■ **INFORMATION SUPPLIED**
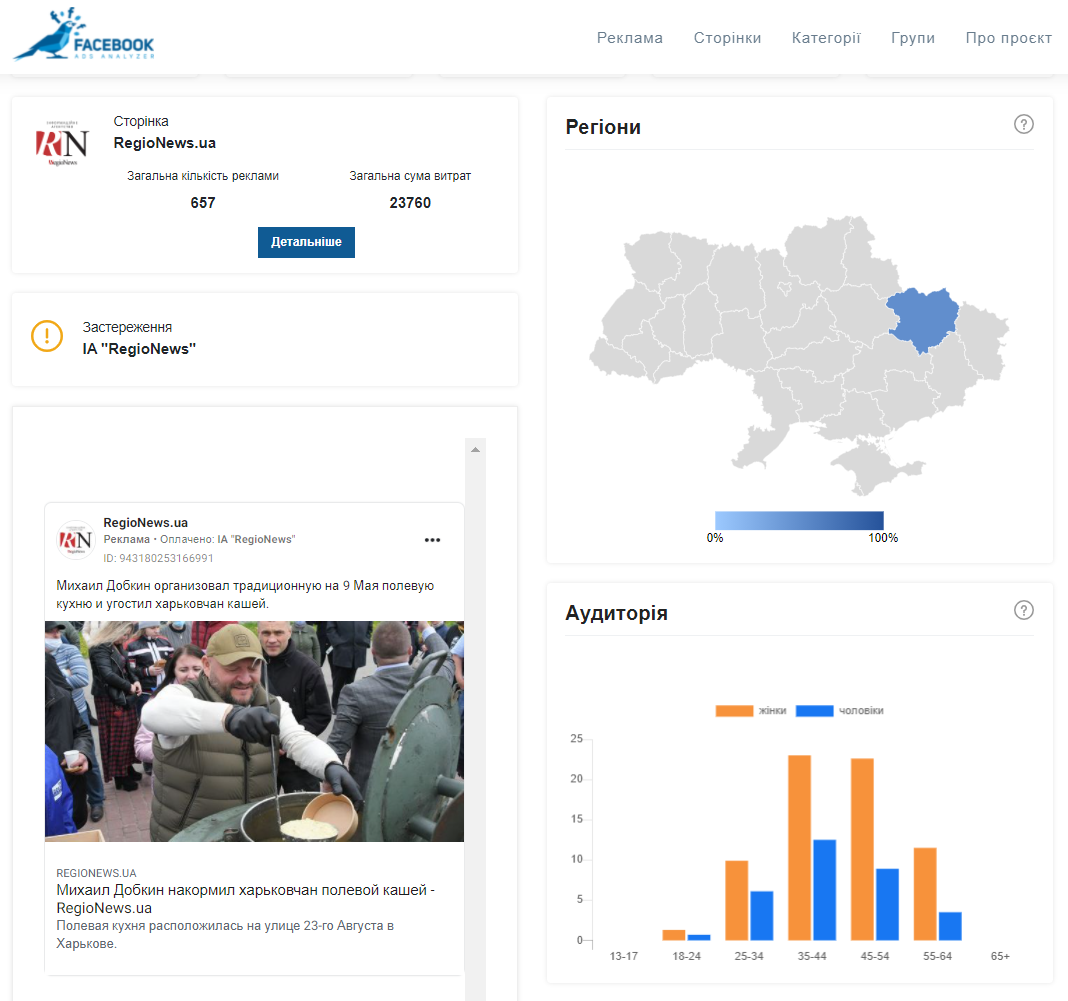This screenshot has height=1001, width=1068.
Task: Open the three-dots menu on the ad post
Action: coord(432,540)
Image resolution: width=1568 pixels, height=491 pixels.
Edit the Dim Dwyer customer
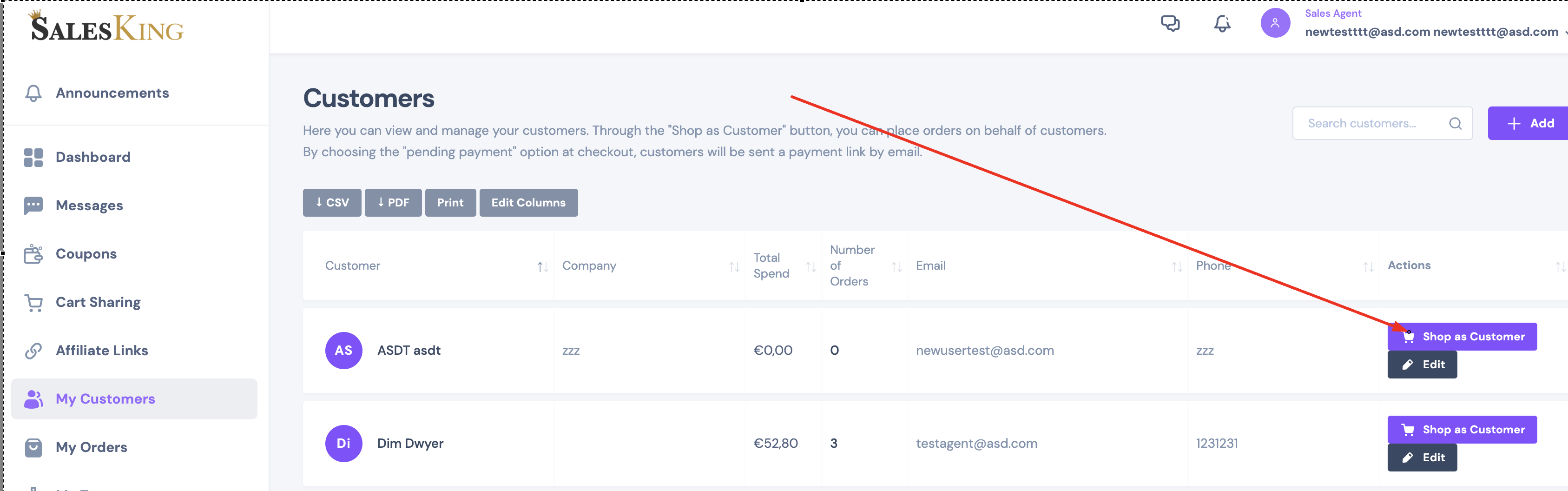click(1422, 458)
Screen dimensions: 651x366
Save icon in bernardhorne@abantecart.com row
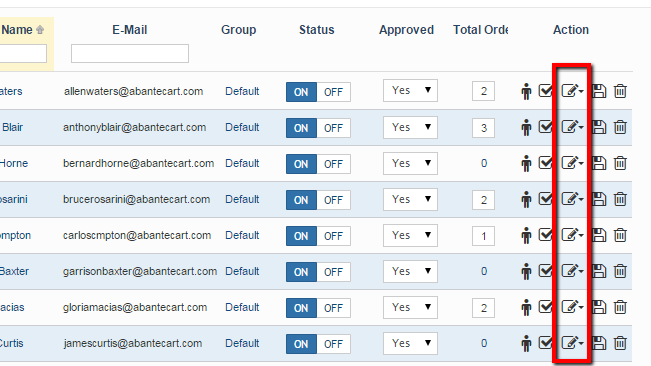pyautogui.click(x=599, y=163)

--

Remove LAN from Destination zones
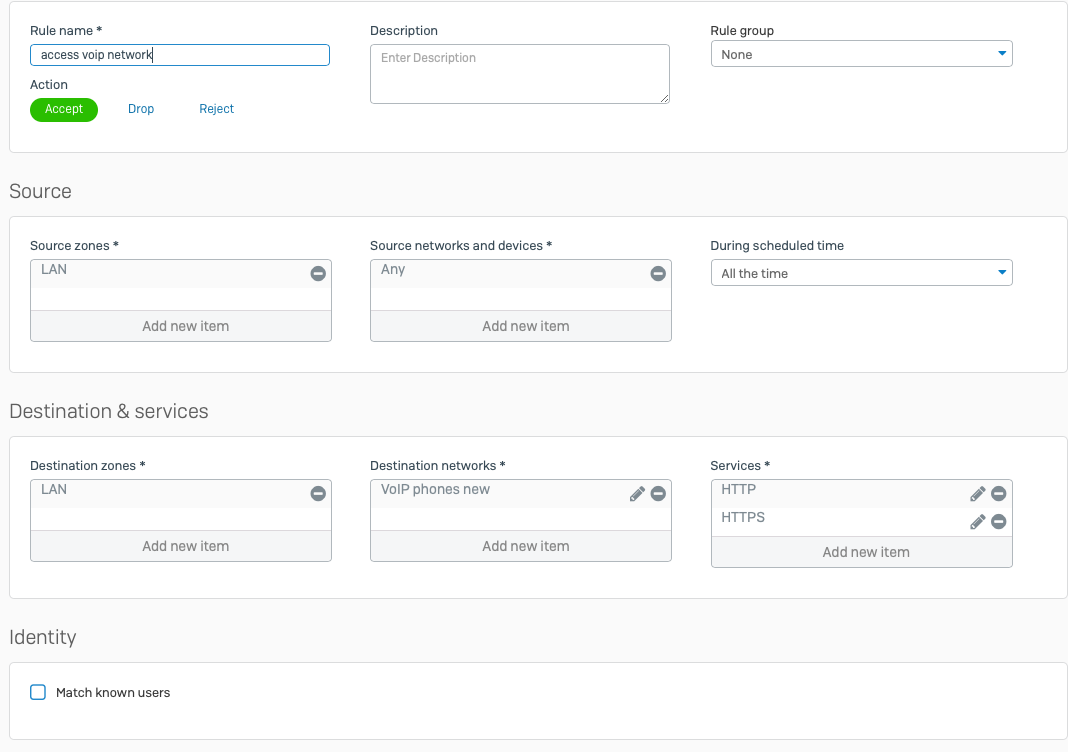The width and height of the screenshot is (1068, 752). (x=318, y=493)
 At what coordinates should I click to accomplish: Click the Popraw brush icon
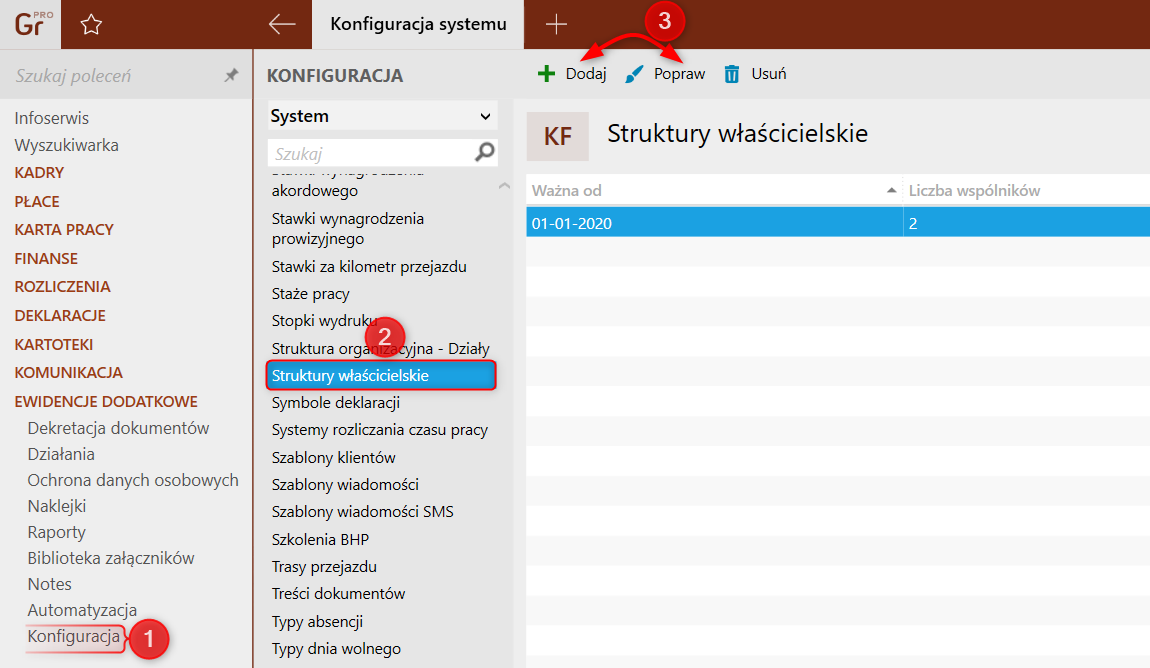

---

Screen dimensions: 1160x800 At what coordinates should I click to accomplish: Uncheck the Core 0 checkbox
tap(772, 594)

■ **THE TASK**
Look above for the line with "Remove LAN from Destination zones" and the line with "At what coordinates should I click to accomplish: Click", then restate exactly those two lines and all lines between them, with no pictures.

■ **PROBLEM SOLUTION**
Remove LAN from Destination zones
The width and height of the screenshot is (1068, 752). (x=318, y=493)
 At what coordinates should I click to accomplish: Click the Popraw brush icon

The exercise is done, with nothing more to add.